The invention relates to an apparatus for filtering and separating flow media by way of membranes, particularly in accordance with the methods of ultrafiltration, reverse osmosis and nano-filtration, comprising an essentially pressure-tight housing in which the membranes are arranged and which includes an inlet for admitting the flow medium to be separated into the housing and outlets for discharging the permeate and the retentate from the housing.
Such an apparatus is known for example from EP-8-0289740. In this apparatus, the medium to be separated is conducted over a stack of individual membrane elements past which the medium flows via flow passages between the membrane elements, which are supported in spaced relationship by spacer elements on which the membranes are supported. The membrane elements are in the form of so-called membrane pillows and the flow medium flows past the stacked membrane pillows in a meander-like flow pattern from the inlet of the apparatus to the outlet.
The permeate itself is collected in the interior of the membrane pillows, is conducted to a central permeate discharge opening of the permeate pillow and from there is discharged by way of a permeate collection pipe extending through the apparatus.
Because of the meander-like flow path for the flow medium around the individual membrane elements from the inlet of the apparatus to its outlet, through which the flow medium leaves the apparatus in a concentrated state that is as a retentate, there is a substantial pressure loss from the inlet to the outlet, which pressure loss is larger, the larger the number of membranes stacked on top of one another in the apparatus. Such apparatus can generally only be operated reasonably if sufficient energy is available to sufficiently pressurize the flow medium to be separated upon entering the apparatus. The operation of such apparatus, which as regards their separating function have been quite effective during practical use, consumes therefore a large amount of energy. Although it is possible theoretically to improve the output of such apparatus by increasing the number of membrane elements per apparatus, this also increases the energy requirements of the apparatus because of the principle explained above.
It has been tried to reduce the energy consumption of such apparatus while maintaining the same membrane surface area by not conducting the flow medium through the apparatus in a meander-like flow pattern from the inlet to the outlet but conduct the flow medium in a parallel flow pattern past membrane elements arranged one after the other, that is, by providing a flow path which is essentially linear with the membrane elements oriented in the flow direction. A typical example of such an apparatus is described in EP-B-0 707 884.
When there was a need for increased performance also in this case, an additional set of membrane elements was installed in the apparatus essentially linearly with the flow direction. With this increase of the effective membrane surface in the apparatus a modular-like extension of the apparatus could be provided in a basically elegant manner.
This apparatus is different from the first-mentioned apparatus in that it actually had substantially lower energy requirements for the same separating performance than the first mentioned apparatus.
However, both types of apparatus are limited with respect to the total available membrane surface area that can be accommodated by the apparatus because of their respective designs which permits accommodation of only a limited amount of membrane elements.

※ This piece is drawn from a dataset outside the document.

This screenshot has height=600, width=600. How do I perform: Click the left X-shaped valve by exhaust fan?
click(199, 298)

For certain applications of such apparatus, for example, in commercial and military ships and boats, there is, on one hand, a need for low energy requirements of such apparatus and, on the other hand, for high efficiency, that is, a high separation performance in combination with low space requirements.

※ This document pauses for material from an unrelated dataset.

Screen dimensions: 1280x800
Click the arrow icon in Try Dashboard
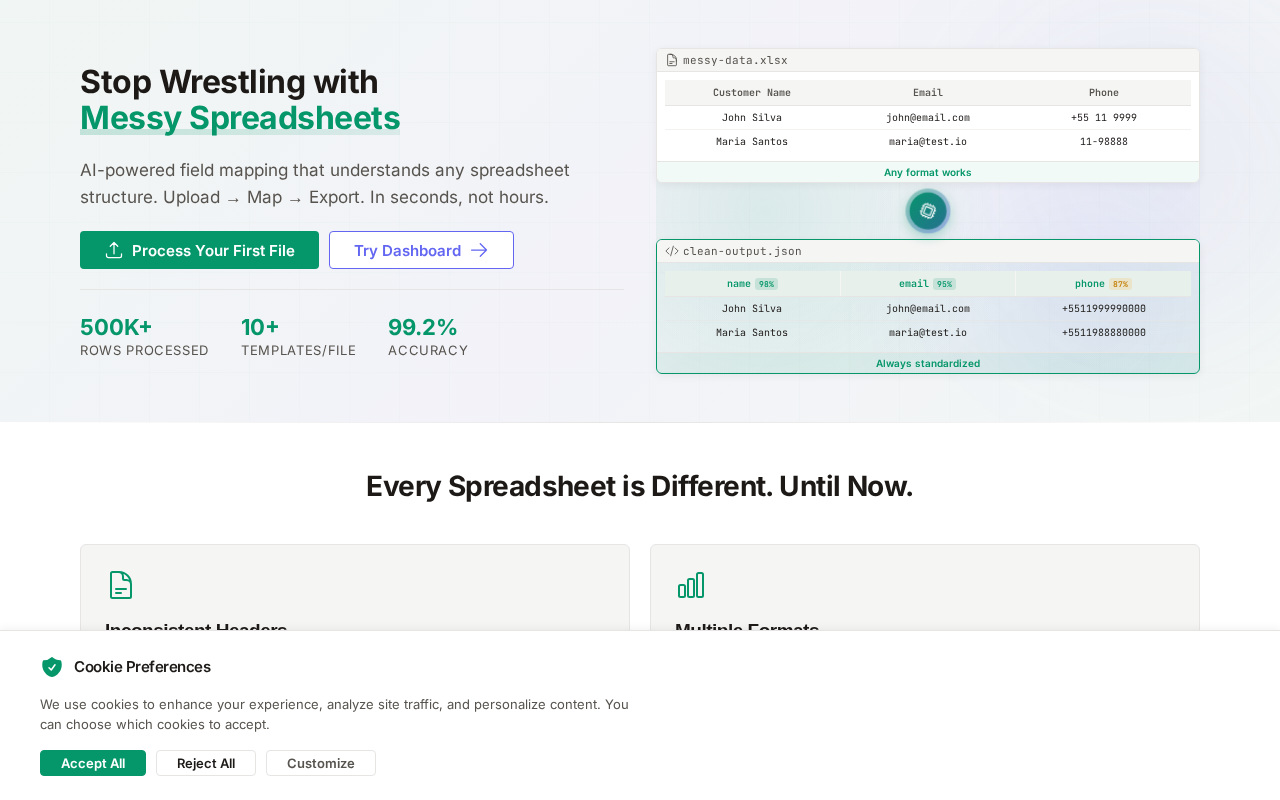point(479,250)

It is therefore the object of the present invention to provide an apparatus in which the advantages of the two types of apparatus are combined. It should accommodate a large membrane area and have a relatively low hydraulic resistance for the flow medium passing through the apparatus and it should be simple in design so that its construction costs are low.
It should furthermore be easy to replace present apparatus of the type referred to above by the new apparatus without the need of increased space and it should have an improved separation performance.